Work to be completed
Copy each line in the data that includes the word "agent".

Supplied material
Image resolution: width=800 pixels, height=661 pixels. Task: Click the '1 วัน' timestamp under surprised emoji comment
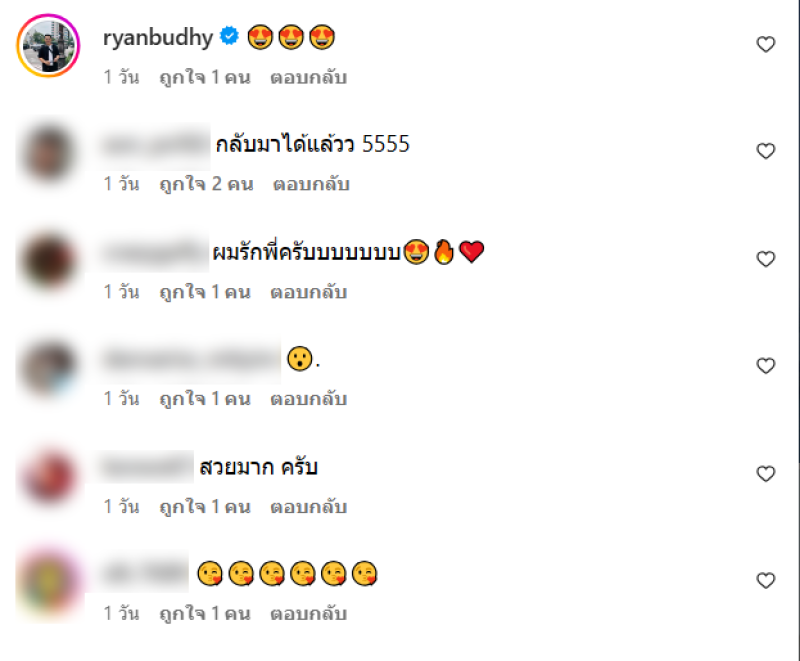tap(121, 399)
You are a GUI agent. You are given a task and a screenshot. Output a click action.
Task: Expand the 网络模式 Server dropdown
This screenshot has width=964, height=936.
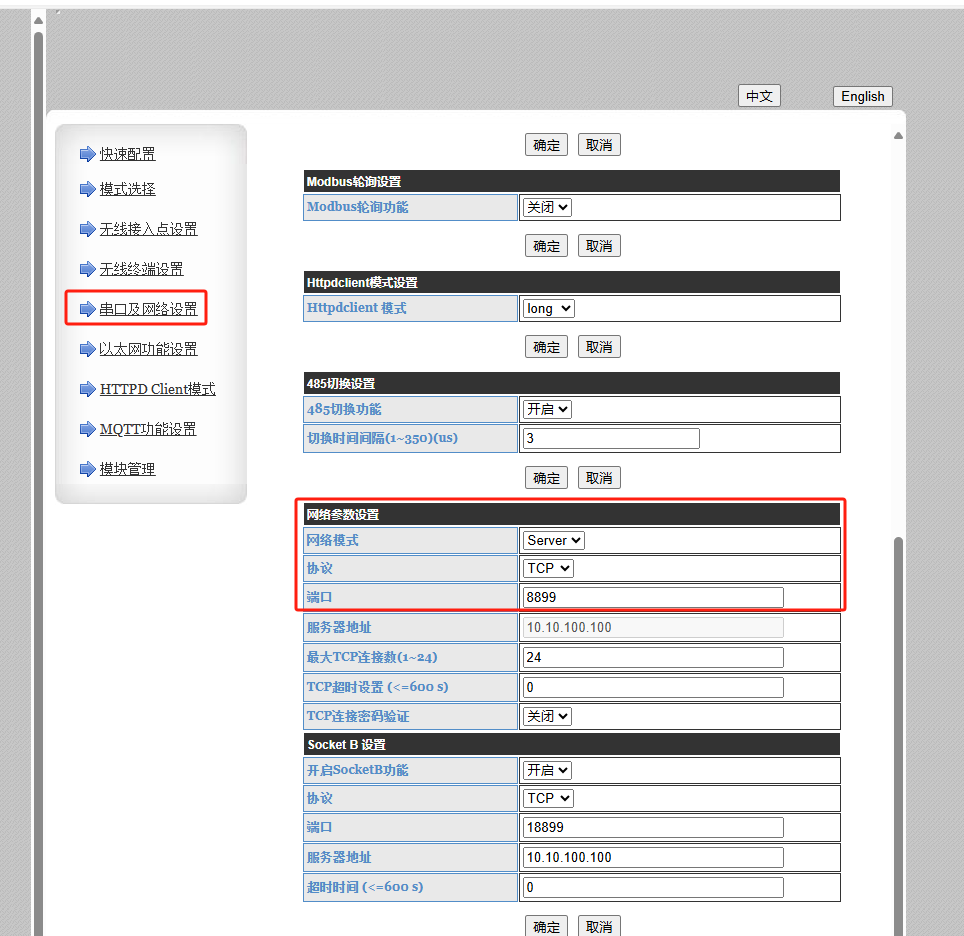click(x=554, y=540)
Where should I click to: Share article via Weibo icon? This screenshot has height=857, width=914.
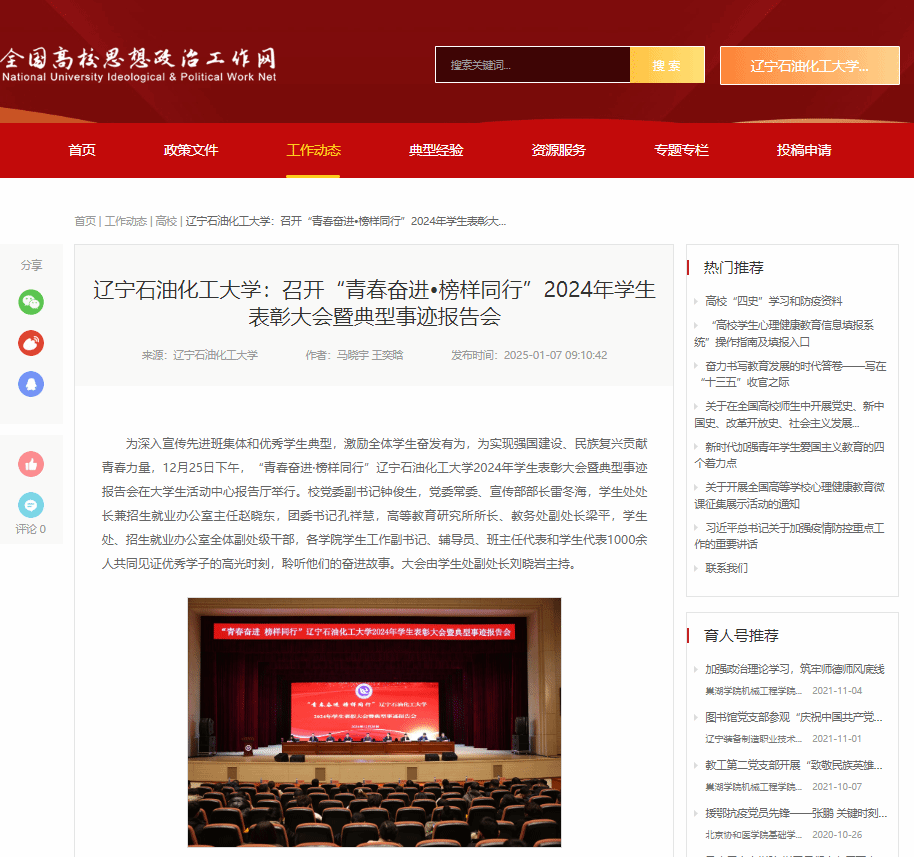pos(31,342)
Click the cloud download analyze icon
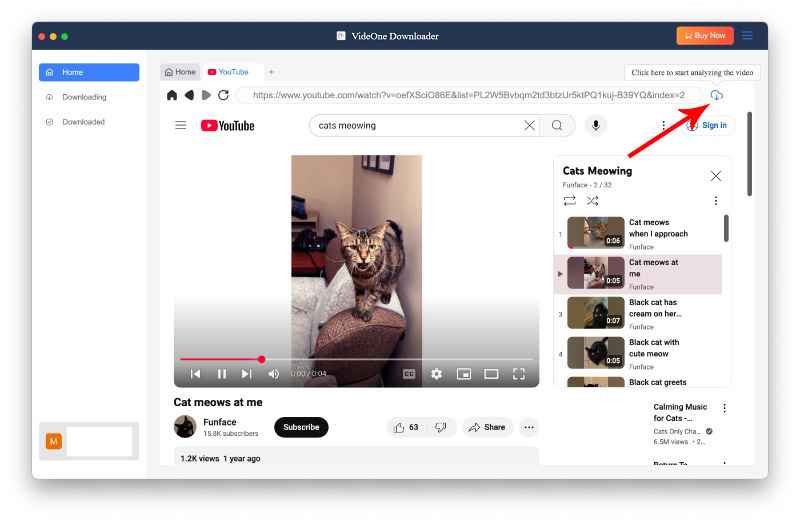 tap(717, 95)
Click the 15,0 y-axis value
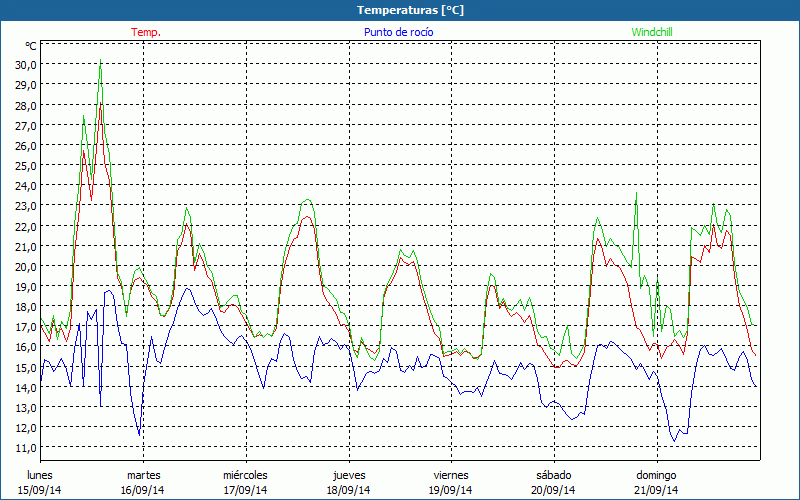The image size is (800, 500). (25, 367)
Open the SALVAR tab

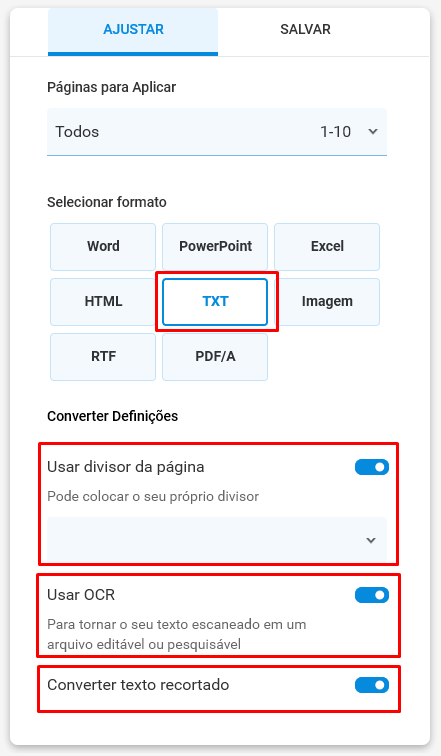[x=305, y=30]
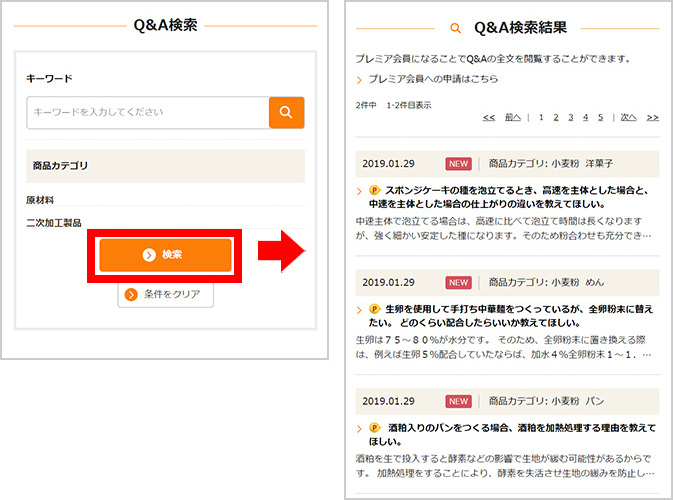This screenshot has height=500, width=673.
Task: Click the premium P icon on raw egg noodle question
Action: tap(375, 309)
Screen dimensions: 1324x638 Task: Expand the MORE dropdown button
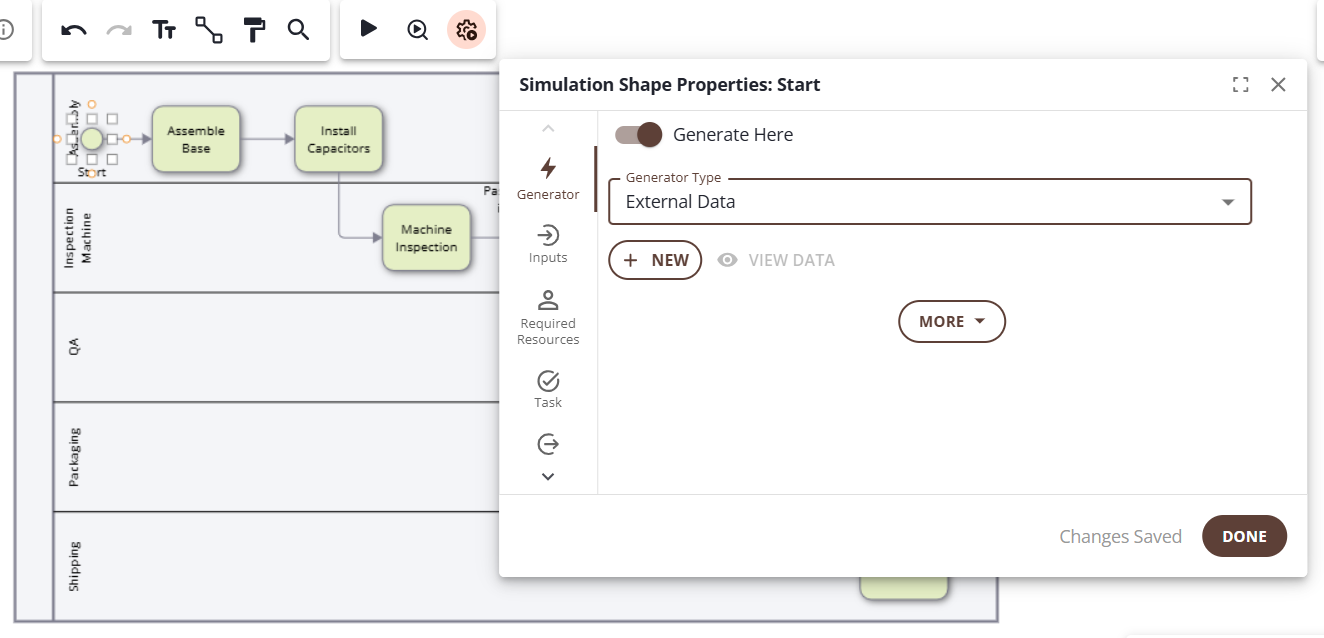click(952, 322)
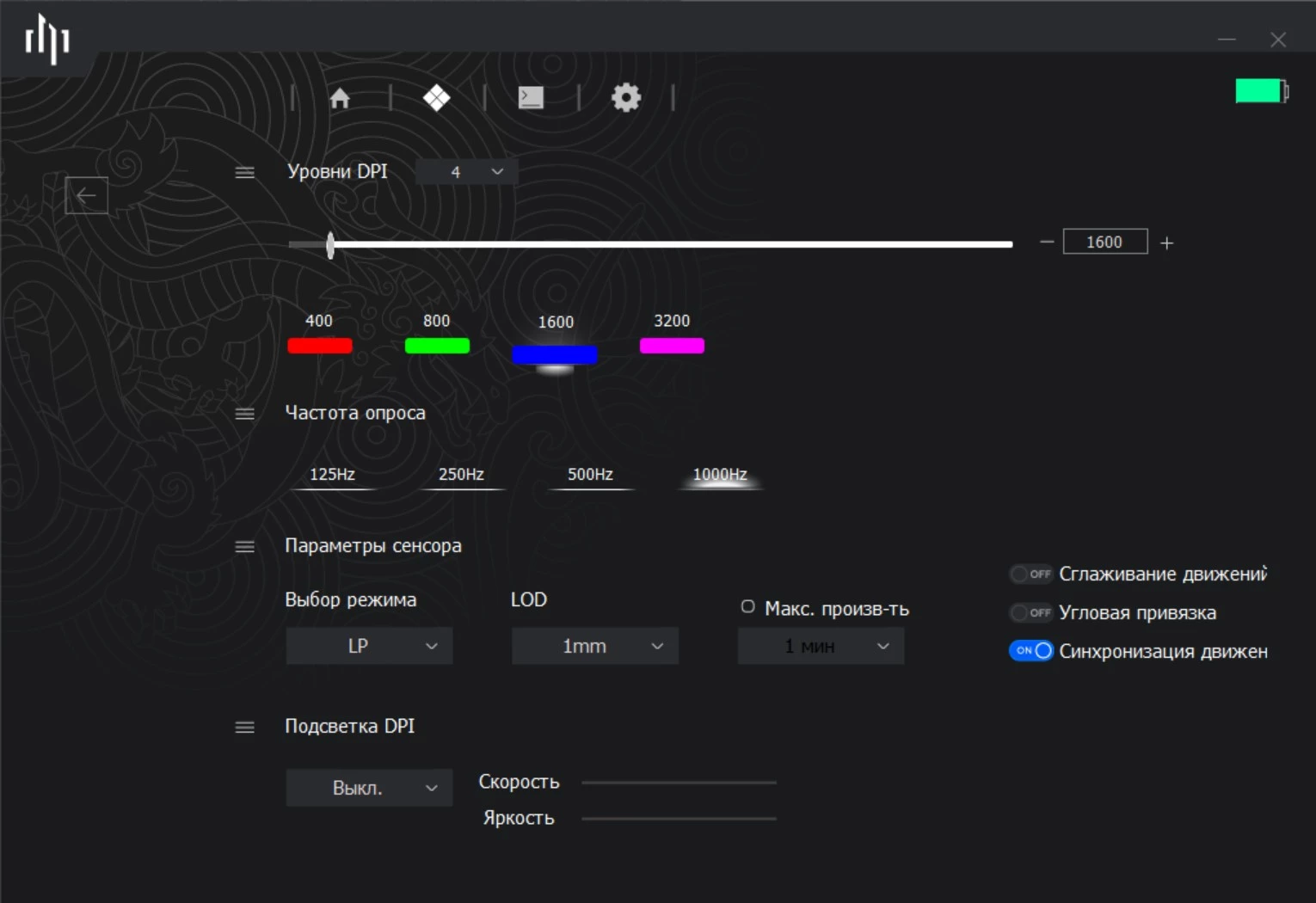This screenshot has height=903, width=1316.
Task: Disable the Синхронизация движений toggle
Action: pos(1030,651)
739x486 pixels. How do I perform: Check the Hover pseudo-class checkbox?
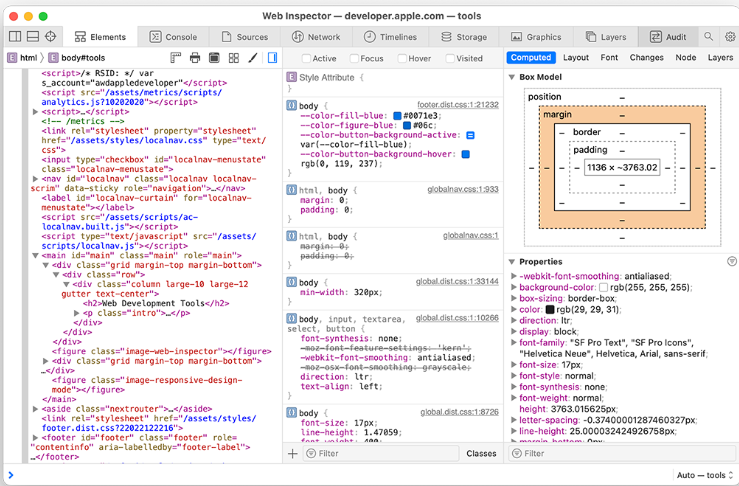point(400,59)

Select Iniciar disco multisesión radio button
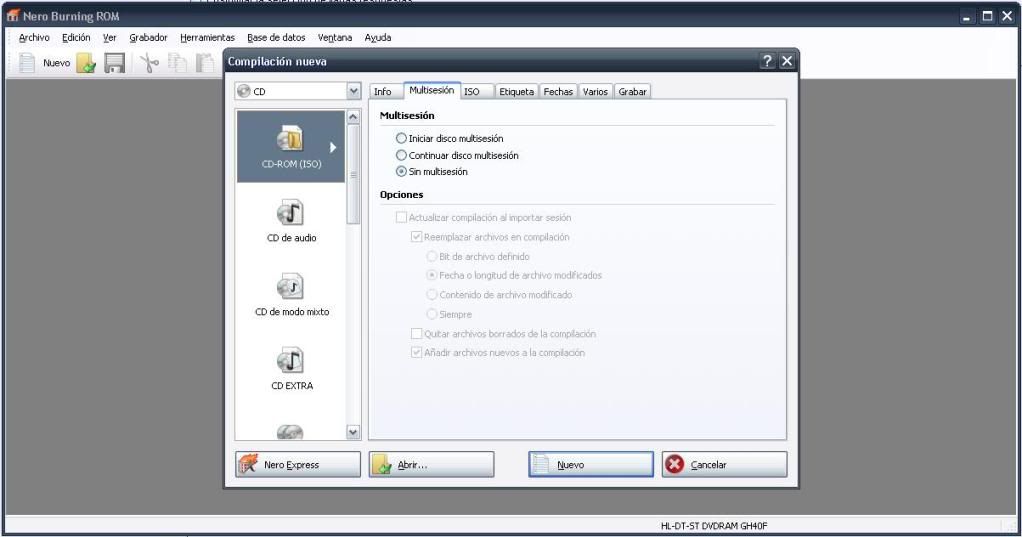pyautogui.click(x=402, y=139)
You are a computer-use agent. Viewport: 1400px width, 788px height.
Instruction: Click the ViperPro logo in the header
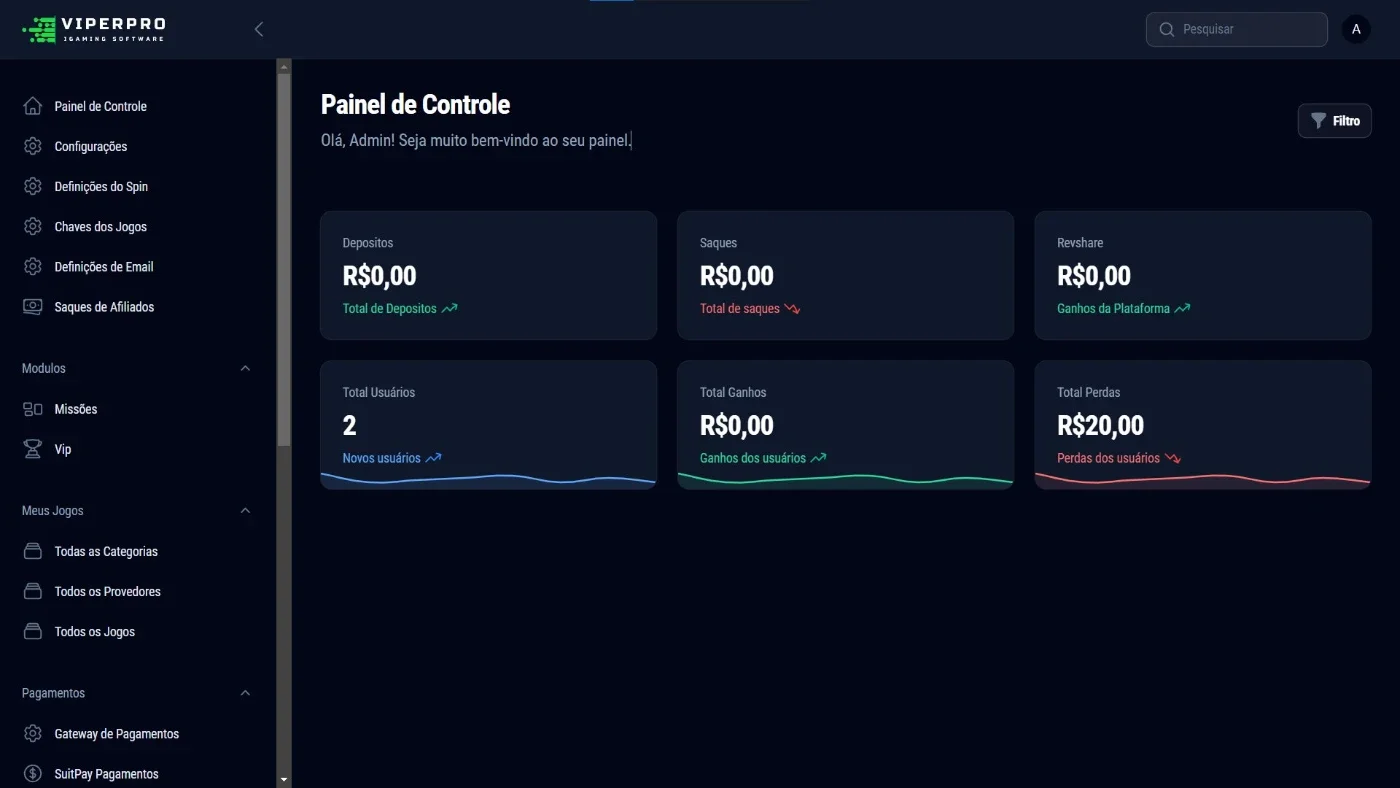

Your response
You are a GUI agent. You are given a task and a screenshot. Output a click action.
You are a computer-use agent. Viewport: 1400px width, 788px height.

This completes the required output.